Rather than overtly projecting a claim to retain Rhodes based on Italian imperial associations as in the interwar period, these Italian officials chose to dwell on the extensive infrastructure projects from the 1920s and early 1930s. In a 1946 publication titled Italy in Rhodes, Italian proponents of retaining the island offered an eleventh-hour appeal in three languages (Italian, English, and French).441 Like an official guidebook to

Rhodes published by the Italian state in the interwar years, this book’s trilingual composition suggested that the intended audience was international. Interwar guidebooks had enticed foreign visitors to spend money in the “Italian” Mediterranean tourist paradise that was 1930s Rhodes.

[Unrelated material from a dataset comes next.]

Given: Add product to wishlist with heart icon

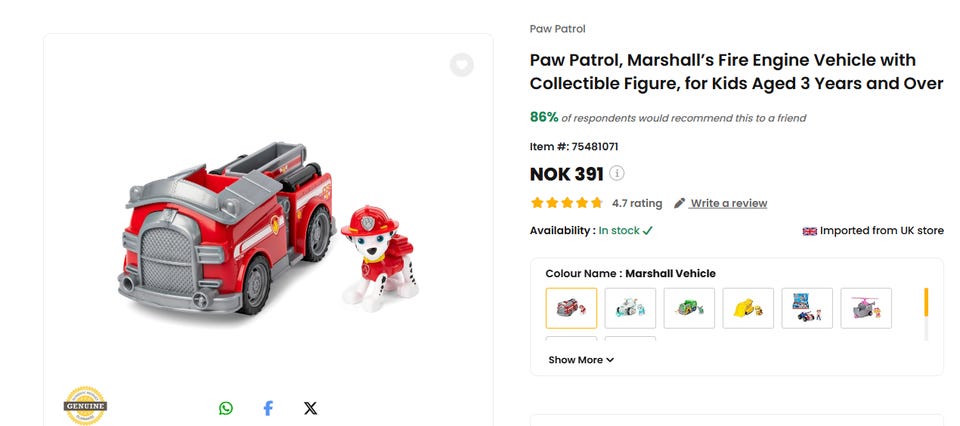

Through the publication of Italy in Rhodes, these Italian officials urged the international community to reject the treaty’s terms to cede Rhodes to

Greece so a battered Italian economy could retain the fruits of considerable state investment in the island’s tourism infrastructure.

While there was little chance such an effort would succeed in reversing international agreements about the island’s future, the book sheds light on continuity in the tourism infrastructure in the case of postwar Rhodes. Motivated by anger and fear of losing Rhodes as well as other imperial possessions in the aftermath of WWII the formal rupture of Italian rule was imminent. However, Italy in Rhodes was about continuities, though not quite those intended by the Italian authors. The book was designed to showcase urban development initiatives including the New Town buildings and Grand

Hotel of the Roses, as well as the restored monuments that the authors associated with

Italy. Italian efforts to definitively brand these buildings and monuments as uniquely

441 L'Italia a Rodi = Italy in Rhodes = L'Italie a Rhodes (Roma: Istituto poligrafico dello stato, 1946).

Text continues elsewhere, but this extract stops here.